In one embodiment, the first target constraint is represented as a functional relationship, the first target constraint includes a first formula, and the first formula satisfies the following formula:
Figure BDA0003957530890000201
wherein i represents each candidate region, Q i,k (t) is a discrete variable in the planning decision model, Q i,k (t) installed capacity, Φ, of kth genset type invested in construction of power system in year t for each candidate region i.k Representing the trusted capacity, Q 'of the newly commissioned generator set' i,k Installed capacity of generator sets, Φ ', representing the planned starting year of the planned cycle' i,k Plan initial year representing plan periodThe trusted capacity of the generator set of (c),
Figure BDA0003957530890000202
representing the maximum load of the power system, R (t) representing the rotational standby requirement of the electronic system;
the second target constraint condition is expressed by a functional relation, the second target constraint condition comprises a second formula, a third formula and a fourth formula, and the second formula satisfies the following formula: p i,k,h (t)≤∑ t Q i,k (t), the third formula satisfies the following formula: p' i,k,h (t)≤Q′ i, k, the fourth formula satisfies the following formula:
Figure BDA0003957530890000203
Figure BDA0003957530890000204
wherein, P i,k,h (t) power generation power, Q, of the kth genset type in the power system for each candidate area i,k (t) indicating installed capacity of the kth generator set type planned and constructed in the t year of the power system in each candidate region; p' i,k,h (t) represents the generated power, Q 'at time h for the genset at the planned start year of the planned cycle' i,k A trusted capacity of the generator set representing a planned start year of the planned cycle; l is a radical of an alcohol i,h (t) represents the load amount of each candidate area at the h-th time of the t-th year of the power system,
Figure BDA0003957530890000205
the load shedding amount at the h-th time of the t-th year of the power system in each candidate area is shown.
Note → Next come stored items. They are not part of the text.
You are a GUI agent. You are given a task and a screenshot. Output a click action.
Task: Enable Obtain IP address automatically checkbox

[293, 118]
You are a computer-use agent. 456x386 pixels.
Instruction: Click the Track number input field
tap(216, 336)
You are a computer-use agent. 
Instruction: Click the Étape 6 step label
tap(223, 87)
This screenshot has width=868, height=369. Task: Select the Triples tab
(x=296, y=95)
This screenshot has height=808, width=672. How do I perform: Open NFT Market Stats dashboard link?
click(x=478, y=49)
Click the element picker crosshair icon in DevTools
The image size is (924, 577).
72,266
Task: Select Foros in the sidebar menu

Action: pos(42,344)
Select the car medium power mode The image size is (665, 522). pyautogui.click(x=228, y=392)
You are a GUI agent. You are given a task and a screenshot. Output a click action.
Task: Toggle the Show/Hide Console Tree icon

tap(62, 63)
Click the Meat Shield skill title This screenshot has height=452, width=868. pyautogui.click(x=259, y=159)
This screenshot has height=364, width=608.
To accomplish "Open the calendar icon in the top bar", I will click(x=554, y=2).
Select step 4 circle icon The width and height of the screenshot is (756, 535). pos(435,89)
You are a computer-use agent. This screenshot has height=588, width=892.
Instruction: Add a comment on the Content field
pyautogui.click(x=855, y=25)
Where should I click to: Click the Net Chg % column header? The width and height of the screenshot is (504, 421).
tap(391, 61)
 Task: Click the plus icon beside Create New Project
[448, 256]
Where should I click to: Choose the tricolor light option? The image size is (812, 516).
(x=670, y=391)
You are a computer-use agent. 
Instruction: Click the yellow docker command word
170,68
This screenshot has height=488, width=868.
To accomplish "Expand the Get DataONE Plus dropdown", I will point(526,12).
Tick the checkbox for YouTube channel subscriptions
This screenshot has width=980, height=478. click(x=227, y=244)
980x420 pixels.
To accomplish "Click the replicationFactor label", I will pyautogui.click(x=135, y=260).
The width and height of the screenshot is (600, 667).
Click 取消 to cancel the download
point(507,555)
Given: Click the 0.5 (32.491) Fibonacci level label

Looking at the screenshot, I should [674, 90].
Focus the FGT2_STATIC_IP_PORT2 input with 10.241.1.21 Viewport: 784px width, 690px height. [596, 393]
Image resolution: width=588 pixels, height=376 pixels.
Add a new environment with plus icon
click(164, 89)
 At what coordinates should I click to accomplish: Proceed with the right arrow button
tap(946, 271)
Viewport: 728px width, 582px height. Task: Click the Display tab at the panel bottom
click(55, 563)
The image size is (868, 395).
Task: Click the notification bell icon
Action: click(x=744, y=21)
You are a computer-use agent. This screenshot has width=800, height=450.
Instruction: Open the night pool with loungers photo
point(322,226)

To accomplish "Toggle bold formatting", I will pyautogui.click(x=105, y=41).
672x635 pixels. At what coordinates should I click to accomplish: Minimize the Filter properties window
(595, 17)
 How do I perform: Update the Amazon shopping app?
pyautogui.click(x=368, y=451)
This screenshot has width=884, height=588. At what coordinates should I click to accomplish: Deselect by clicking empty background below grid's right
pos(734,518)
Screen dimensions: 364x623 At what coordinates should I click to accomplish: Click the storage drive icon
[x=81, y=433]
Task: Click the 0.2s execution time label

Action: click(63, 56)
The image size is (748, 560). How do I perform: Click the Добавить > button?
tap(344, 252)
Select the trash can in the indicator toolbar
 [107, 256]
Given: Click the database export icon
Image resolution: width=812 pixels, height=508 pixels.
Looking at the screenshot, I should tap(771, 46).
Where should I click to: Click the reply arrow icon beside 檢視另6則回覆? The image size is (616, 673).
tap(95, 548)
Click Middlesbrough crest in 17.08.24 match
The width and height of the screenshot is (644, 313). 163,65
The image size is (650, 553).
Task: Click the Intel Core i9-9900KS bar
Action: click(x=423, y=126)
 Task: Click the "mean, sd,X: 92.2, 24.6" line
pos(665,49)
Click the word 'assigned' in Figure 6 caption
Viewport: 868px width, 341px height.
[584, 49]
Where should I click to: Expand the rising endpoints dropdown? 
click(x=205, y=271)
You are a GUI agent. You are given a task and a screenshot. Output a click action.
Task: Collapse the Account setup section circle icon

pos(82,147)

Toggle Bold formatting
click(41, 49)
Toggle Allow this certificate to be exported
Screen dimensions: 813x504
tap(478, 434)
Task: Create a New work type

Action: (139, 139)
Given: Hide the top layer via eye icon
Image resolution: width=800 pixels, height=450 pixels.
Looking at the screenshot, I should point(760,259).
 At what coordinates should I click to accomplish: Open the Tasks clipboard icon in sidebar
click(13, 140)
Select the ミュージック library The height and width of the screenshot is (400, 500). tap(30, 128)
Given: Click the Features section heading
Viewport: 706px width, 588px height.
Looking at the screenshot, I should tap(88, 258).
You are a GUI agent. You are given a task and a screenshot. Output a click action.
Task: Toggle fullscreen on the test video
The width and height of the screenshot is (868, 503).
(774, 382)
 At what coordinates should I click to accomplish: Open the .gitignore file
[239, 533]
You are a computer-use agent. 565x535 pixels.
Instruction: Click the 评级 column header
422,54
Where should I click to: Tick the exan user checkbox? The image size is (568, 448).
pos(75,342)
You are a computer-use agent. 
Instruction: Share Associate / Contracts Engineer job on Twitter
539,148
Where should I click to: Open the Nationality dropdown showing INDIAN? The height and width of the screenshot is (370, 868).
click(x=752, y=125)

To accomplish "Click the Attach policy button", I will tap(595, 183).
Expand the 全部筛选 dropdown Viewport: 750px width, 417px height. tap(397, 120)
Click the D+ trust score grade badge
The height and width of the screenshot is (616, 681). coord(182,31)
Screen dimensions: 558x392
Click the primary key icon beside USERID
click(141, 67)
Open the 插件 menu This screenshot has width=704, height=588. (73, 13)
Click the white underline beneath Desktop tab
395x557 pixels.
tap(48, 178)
In one embodiment, the generator set planning decision optimization model is represented by a functional relationship, and satisfies the following formula:
Figure BDA0003957530890000206
wherein, J O Representing a generator set planning decision optimization model, T representing a planning period, lambda representing a discount rate, c inv (t) represents investment costs of each candidate area discounted at the end of the t-th year of the power system, c op (t) represents the running cost of each candidate area discounted at the end of the t year of the power system, c co2 (t) represents the carbon emission cost of each candidate district discounted at the end of the t year of the power system, c ens (t) represents reliability costs incurred by each candidate area at the end of the t-th year of the power system.
In one embodiment, the investment cost corresponding to each candidate region is c inv (t) represents c inv (t) satisfies the following formula: c. C inv (t)=Q i,k (t)θ k I denotes each candidate area, Q i,k (t) represents the installed capacity of the kth generator set type planned and constructed in the t year of each candidate region of the power system, theta k A unit capacity installed cost representing the kth genset type at each candidate area of the power system; operation cost c for each candidate area op (t) represents c op (t) satisfies the following formula: c. C op (t)=∑ i,k,h P i,k,h (t)ρ k ,P i,k,h (t) represents the generated power of the kth power generation group type in each candidate area of the power system, ρ k A power generation cost per unit generated power representing the kth genset type at each candidate region of the power system; carbon emission cost for each candidate area c co2 (t) represents c co2 (t) satisfies the following formula: c. C co2 (t)=∑ i,kh P i,k,h (t)μ(t)(1-γ i,k ) And μ (t) represents an average price of carbon emissions in t-th year in each candidate area of the power system, γ i,k A carbon emission quota ratio representing a kth power generation group type at each candidate region of the power system; reliability cost for each candidate area c ens (t) represents c ens (t) satisfies the following formula:
Figure BDA0003957530890000211
Figure BDA0003957530890000212
indicates the load shedding amount at the h th time of the t year of each candidate area of the power system, and/or the like>
Figure BDA0003957530890000213
The unit loss load value in the t-th year in each candidate area of the power system is shown.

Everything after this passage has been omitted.